Maegan Adkins-Barras, a 32-year-old Louisiana mother-of-three whose husband Josh is in a coma, has her hands full. Josh suffered a traumatic brain injury, leaving him nonverbal, bedbound, and unable to follow commands, according to a GoFundMe set up to help pay for his costly care. So, Maegan virtually functions as a single mother of their three children. And, she’s had concerns about their school system.
Those concerns were amplified when her son sent her a video from Acadiana High School in Lafayette, where he is a student. After seeing the footage her son recorded, Maegan “posted it to Facebook as apparent commentary to note what’s going on in the school,” Heavy reported. According to her friends, Maegan was concerned about what happened at the school and questioned the response from officials.

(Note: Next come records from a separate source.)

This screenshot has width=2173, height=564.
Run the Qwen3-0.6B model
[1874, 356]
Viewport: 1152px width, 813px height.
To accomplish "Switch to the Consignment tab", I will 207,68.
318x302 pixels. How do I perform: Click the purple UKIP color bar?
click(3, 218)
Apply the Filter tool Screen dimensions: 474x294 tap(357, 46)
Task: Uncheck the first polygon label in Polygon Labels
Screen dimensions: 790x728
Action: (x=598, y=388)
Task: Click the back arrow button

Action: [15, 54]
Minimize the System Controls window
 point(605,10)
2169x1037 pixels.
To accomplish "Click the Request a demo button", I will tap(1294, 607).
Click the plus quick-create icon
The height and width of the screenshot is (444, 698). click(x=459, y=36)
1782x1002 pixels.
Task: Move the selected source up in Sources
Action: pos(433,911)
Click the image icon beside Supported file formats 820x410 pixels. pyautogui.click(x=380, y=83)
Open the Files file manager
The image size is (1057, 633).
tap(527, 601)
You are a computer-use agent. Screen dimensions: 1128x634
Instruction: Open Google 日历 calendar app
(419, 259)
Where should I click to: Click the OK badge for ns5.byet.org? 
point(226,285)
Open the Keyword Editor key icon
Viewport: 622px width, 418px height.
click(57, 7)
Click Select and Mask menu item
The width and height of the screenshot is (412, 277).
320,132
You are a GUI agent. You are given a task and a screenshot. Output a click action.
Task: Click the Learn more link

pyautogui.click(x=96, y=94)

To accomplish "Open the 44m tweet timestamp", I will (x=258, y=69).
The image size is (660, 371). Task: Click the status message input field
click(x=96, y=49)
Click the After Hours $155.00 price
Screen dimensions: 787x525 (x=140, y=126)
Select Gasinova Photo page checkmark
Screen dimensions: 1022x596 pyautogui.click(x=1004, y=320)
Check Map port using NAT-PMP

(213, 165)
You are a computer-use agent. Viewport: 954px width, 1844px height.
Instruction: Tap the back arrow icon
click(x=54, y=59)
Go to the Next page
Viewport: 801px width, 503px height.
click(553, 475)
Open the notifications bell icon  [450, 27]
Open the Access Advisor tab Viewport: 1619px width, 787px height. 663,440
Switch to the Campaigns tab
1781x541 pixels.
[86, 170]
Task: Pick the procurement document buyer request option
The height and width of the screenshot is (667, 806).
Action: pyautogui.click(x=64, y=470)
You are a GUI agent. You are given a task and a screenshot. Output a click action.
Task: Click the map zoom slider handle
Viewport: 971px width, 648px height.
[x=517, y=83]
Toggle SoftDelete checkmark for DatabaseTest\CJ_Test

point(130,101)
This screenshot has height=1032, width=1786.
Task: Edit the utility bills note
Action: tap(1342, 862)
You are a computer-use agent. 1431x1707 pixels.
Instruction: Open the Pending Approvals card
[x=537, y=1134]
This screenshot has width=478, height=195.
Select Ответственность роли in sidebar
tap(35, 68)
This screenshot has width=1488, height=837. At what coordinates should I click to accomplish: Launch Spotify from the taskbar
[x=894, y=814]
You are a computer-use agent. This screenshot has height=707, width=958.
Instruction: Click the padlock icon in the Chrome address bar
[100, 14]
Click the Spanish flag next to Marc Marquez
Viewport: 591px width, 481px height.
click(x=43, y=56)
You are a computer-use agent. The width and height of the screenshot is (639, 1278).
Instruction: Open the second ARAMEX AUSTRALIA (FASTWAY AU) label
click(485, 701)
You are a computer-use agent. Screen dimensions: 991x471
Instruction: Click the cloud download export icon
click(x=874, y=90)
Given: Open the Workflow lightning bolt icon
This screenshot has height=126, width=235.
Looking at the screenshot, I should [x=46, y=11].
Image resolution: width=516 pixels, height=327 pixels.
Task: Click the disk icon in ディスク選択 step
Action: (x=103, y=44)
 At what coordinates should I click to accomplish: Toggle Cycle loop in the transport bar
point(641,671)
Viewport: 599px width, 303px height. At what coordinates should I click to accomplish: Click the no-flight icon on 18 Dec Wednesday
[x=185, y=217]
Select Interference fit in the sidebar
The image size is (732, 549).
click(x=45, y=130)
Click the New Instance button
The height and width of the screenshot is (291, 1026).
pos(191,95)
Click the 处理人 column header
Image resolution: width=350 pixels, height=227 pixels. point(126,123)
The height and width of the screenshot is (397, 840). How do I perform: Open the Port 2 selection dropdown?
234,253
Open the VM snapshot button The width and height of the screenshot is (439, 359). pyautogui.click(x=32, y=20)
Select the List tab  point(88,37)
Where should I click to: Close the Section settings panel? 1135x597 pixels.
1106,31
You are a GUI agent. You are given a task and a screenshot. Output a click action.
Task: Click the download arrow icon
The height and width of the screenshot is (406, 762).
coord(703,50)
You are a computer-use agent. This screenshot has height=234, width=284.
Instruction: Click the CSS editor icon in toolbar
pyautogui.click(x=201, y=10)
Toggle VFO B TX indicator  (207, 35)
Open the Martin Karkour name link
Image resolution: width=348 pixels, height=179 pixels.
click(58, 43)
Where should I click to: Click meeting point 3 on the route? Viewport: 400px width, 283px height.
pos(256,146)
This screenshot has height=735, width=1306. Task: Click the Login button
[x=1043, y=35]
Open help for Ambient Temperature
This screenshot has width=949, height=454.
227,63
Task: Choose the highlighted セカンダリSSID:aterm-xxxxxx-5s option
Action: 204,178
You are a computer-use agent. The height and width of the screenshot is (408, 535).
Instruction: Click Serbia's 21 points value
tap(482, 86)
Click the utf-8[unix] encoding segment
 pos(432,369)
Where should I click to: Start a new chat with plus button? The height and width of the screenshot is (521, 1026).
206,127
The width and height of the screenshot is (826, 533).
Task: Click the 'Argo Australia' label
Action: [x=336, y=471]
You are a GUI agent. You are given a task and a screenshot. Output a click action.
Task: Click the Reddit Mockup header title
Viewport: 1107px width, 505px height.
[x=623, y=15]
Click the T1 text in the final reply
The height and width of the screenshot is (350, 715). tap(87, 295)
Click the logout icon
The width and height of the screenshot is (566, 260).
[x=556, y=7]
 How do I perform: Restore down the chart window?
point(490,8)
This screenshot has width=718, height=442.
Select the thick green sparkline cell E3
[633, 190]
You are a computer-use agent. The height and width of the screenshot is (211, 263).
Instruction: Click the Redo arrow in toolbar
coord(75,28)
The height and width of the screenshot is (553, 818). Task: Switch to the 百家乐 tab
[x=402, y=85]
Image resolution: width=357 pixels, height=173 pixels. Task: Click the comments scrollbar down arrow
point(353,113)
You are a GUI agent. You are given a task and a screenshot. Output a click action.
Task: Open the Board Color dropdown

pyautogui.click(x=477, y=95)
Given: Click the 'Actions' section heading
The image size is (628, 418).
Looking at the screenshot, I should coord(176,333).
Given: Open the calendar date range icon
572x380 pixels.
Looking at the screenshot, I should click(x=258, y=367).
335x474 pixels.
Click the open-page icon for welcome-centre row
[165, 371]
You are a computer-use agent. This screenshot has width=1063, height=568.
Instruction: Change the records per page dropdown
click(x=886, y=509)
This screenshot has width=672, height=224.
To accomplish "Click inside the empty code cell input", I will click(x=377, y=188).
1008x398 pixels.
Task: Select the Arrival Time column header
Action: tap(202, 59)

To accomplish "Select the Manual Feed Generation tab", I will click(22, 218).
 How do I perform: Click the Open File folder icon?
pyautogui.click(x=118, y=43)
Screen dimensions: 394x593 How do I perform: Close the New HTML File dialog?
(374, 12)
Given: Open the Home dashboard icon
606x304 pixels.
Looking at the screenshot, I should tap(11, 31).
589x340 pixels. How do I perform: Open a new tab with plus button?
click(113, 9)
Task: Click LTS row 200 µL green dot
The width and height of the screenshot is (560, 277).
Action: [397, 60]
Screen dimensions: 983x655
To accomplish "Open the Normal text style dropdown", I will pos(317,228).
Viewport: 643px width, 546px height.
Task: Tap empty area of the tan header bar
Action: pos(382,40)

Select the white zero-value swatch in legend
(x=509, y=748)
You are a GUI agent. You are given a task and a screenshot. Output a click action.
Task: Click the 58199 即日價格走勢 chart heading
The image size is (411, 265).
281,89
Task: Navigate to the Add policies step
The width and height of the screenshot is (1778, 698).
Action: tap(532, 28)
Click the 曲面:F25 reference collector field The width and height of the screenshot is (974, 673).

In the clip, two teenagers are fighting at the high school at approximately 10 am on a Tuesday. During the violent brawl, which Maegan’s son was not involved in, one of the young men appears to hit his head on a concrete bench, according to KLFY. The video, although disturbing, is not nearly as graphic and objectionable as many others shared on social media every day.
When you see the clip, you might think the worst, but the boy is reportedly fine. He showed signs of a possible concussion, and paramedics were called. He was checked out by doctors and is back home, according to Scott Police Chief Chad Leger. Both boys were later charged for committing a crime, but shockingly, so was Maegan.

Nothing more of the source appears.